AT&T (T) and Verizon (VZ) are both rated a "hold" on the Street - a sentiment that I more or less share. Even though the two offer high dividend yields and little volatility, earnings potential does not support meaningful value creation given where multiples stand. Based on my multiples analysis and DCF model, I find that AT&T is more undervalue.d
From a multiples perspective, AT&T is the cheaper of the two. It trades at a respective 15.4x and 12.5x past and forward earnings while offering a dividend yield of 5.8%. Verizon trades at a respective 15.4x and 15.2x past and forward earnings with a dividend yield of 5.2%. And Sprint (S), as I describe here, is floundering with frightening operational indicators.
At the the third quarter earnings call, Verizon's CFO noted strong results.
"We had another quarter of solid execution and earnings performance. Adjusted earnings were higher than the same quarter last year and would have been higher sequentially were it not for some extraordinary and, hopefully, nonrecurring challenges this quarter. In spite of this additional pressure from the storms and the strike, which had about a $0.05 impact on EPS in the quarter, we remain on track to achieve our full year earnings guidance of 5% to 8% growth in adjusted earnings per share off a base of $2.08 in 2010.
In terms of cash generation, we had a strong quarter with disciplined capital spending, resulting in a solid increase in free cash flow".
Management also, fortunately, reiterated a commitment to returning free cash flow to shareholders in the form of capital allocation. The board approved raising the dividend yield by 2.6%, which marks the fifth straight year of dividend distributions being raised. Verizon leads the way in 4G LTE development, but this has come at the cost of reduced margins. 2.2M LTE devices and 4.2M iPhone units were solid in the quarter, which increased subsidy costs and thereby cut into margins. In addition, management recently spoke about how the need to drive innovation through employees. One analyst commented about how management is optimistic that the Terremark acquisition was successful in the respect of integrating employees into the corporate culture. Management is now letting external vendors experiment with R&D, which should incentive more progress.

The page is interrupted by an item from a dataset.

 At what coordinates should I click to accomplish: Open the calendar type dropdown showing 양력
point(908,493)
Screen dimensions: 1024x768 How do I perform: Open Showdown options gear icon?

Consensus estimates for Verizon's EPS forecast that it will decline by 3.1% to $2.17 in 2011 and then grow by 16.6% and 13% more in the following two years. Of the 23 revisions to EPS, all have gone down for a net change of -1.3%. Assuming a multiple of 16x and a conservative 2012 EPS of $2.41, the stock is roughly at fair value. This is further confirmed when we model a CAGR of 8.5% for EPS over the next three years and then discount backwards by a WACC of 9%.
AT&T, on the other hand, is trading at a discount to intrinsic value. The company had stellar third quarter results. While mobile broadband performance was particularly strong, top-line momentum held up well across all segments. Even smartphones, despite the challenging macro phenomenal, posted impressive returns. And the third quarter was the first time in around 3 years that the company had sequential growth in wireline. With broadband penetration progressing smoothly in emerging markets and improving free cash flow generation, the company is well positioned to gain from a macro recovery after failing to acquire T-Mobile from Deutsche Telecom (OTCQX:DTEGY).
Consensus estimates for AT&T's EPS forecast that it will decline by 2.6% to $2.24 in 2011 and then grow by 8.9% and 6.6% more in the following two years. Assuming a multiple of 16x and a conservative 2012 EPS of $2.39, the rough intrinsic value of the stock is $38.24, implying 25.8% upside. If the multiple were to decline by 13x and 2012 EPS turns out to be 9.8% below consensus, the stock would fall by 5.9%. Accordingly, AT&T merits more than its "hold" rating on the Street.